** Record set follows **
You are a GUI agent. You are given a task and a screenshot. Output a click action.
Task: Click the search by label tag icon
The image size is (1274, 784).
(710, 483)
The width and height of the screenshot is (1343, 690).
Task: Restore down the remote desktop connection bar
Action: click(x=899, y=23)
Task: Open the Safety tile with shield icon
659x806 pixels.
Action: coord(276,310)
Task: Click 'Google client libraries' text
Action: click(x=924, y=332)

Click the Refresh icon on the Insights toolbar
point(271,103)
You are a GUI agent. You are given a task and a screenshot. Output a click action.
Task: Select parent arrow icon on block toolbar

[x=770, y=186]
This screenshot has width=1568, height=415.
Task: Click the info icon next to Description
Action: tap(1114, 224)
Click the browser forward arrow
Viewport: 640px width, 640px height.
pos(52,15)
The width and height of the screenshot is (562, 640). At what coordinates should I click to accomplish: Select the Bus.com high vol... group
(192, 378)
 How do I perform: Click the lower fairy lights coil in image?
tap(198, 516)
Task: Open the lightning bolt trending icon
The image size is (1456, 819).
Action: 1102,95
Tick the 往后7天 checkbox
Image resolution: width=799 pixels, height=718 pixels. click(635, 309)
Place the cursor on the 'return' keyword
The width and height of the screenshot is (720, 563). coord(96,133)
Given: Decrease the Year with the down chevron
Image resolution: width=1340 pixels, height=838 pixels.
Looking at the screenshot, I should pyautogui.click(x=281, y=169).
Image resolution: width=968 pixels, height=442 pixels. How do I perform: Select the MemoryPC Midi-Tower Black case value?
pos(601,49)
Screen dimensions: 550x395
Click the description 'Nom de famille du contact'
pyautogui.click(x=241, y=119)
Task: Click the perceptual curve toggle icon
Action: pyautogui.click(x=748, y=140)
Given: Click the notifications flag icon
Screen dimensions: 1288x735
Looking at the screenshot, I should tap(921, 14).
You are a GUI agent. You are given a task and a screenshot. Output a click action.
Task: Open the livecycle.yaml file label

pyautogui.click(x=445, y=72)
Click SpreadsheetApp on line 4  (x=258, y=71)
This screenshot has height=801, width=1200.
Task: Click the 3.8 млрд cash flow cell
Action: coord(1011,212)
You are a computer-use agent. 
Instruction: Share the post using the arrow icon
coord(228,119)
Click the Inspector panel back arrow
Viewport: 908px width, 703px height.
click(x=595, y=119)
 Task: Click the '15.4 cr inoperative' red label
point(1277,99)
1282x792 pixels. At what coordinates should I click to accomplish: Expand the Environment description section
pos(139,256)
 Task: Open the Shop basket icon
** End of Record set **
> **Exercise aim**
Each line of the data that holds "with" should be reported.

> **Answer box**
Task: Open the Safety tile with shield icon
Given: Decrease the Year with the down chevron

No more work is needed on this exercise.